Homosexuality in the Life and Work of Joseph Conrad
Love Between the Lines
Routledge – 2008 – 114 pages
This book analyzes the representations of homosexuality in Conrad’s fiction, beginning with Conrad’s life and letters to show that Conrad himself was, at least imaginatively, bisexual. Conrad’s recurrent bouts of neurasthenia, his difficult courtships, late marriage, and frequent expressions of misogyny can all be attributed to the fact that Conrad was emotionally, temperamentally, and, perhaps, even erotically more comfortable with men than women.

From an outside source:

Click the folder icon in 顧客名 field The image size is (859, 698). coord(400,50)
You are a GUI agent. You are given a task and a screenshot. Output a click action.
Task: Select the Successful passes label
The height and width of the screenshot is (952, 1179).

Subsequent chapters trace Conrad’s fictional representations of homosexuality. Through his analysis, Ruppel reveals that homoeroticism is endemic to the adventure genre and how Conrad’s bachelor-narrators interest in younger men is homoerotic. Conrad scholars and those interested in homosexuality and constructions of masculinity should all be interested in this work.
"Ruppel has produced some thought-provoking assertions concerning homosexuality in Conrad's works." -- Linda Dryden, English Literature in Transition
"Our time of social and political turmoil, with gay, lesbian and transgender people clamoring for rights and recognition, demands a new approach to sexual relationships, such as this slim but illuminating book has provided." -- Adam Gillon, Joseph Conrad Today
Chapter One: Playing Tricks on the Dead: Outing Joseph Conrad and the Ethics of Literary Criticism
Chapter Two: Life, Letters, and Neurasthenia
Chapter Three: Male Intimacy in Conrad’s Tales of Adventure — The Nigger of the Narcissus and Heart of Darkness
Chapter Four: Male Intimacy in Conrad’s Tales of Adventure — Romance and Victory
Chapter Five: Conrad’s Bachelor Narrators: Lord Jim, "Il Conde," and Under Western Eyes
Chapter Six: Conrad’s Bachelor Narrators: "The Secret Sharer," Chance, and The Shadow Line
Chapter Seven: Conclusion: "Amy Foster" and Imaginative Bisexuality
Richard J. Ruppel, chair of the English department at Chapman University, earned BA, Masters, and PhD degrees at Michigan, Duke, and UNC Chapel Hill. He has published essays and given a number of papers on Joseph Conrad, focusing primarily on colonialism and representations of male intimacy. He co-edited Imperial Desire: Dissident Sexualities and Colonial Literature (Minnesota Press, 2003).